Future History is aimed at those involved or interested in delivering the history of the profession. It seeks to provide an opportunity for discussion to enable guidance to be articulated, and provide ways to reinvigorate engagement with history, not just to benefit students and professionals, but also to provide a more in-depth perspective for the benefit of and closer connection with society more generally.

The conference will run over two days; the first day - Thursday 8 September - will consist of an exploration of different philosophes and ideas in teaching of history. There will be eight different contributions, presented as four pairs, with contrasting views that provide a basis for discussions.

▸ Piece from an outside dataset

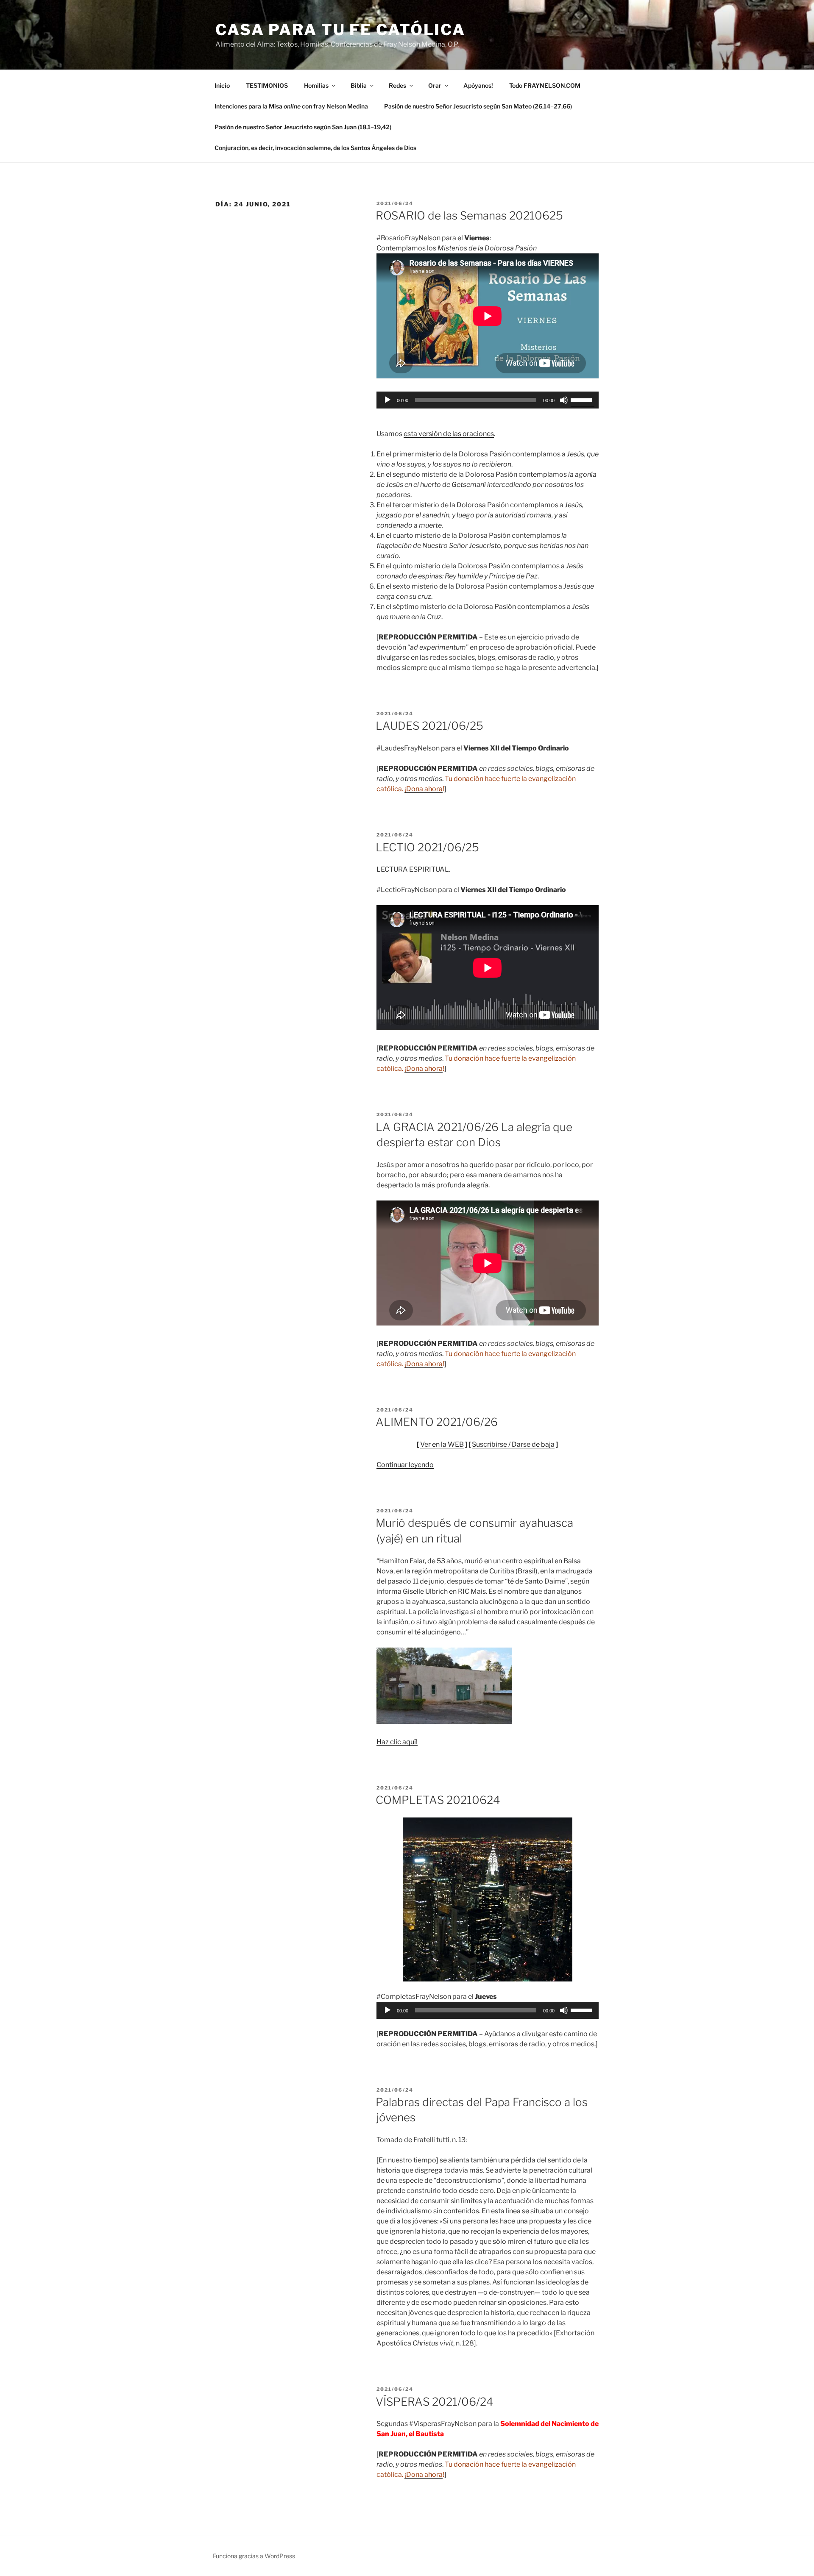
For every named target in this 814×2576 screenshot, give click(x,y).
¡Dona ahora (423, 789)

The second day - Friday 9 September - will primarily consist of focussed discussions. These discussions will be organised by theme, to enable sharing of best practice and in-depth exploration of issues. Each discussion will be preceded by three short positioning papers of five minutes each. We will continue to compile and vote on a ‘Declaration on Teaching History in Landscape Schools’, which is ultimately to be developed into a Manifesto.

We feel it is important to organise this conference as a physical event, since this enables forthright discussions and exploration of themes and issues. However we have had requests to hold it online as well, so we will adopt a hybrid form, of both attendance and presentation.

A range of hotel options are available, many with discounted rates for Sheffield Alumni.

The proceedings will be published by Routledge as a set of edited papers that will be useful for anyone involved with teaching history.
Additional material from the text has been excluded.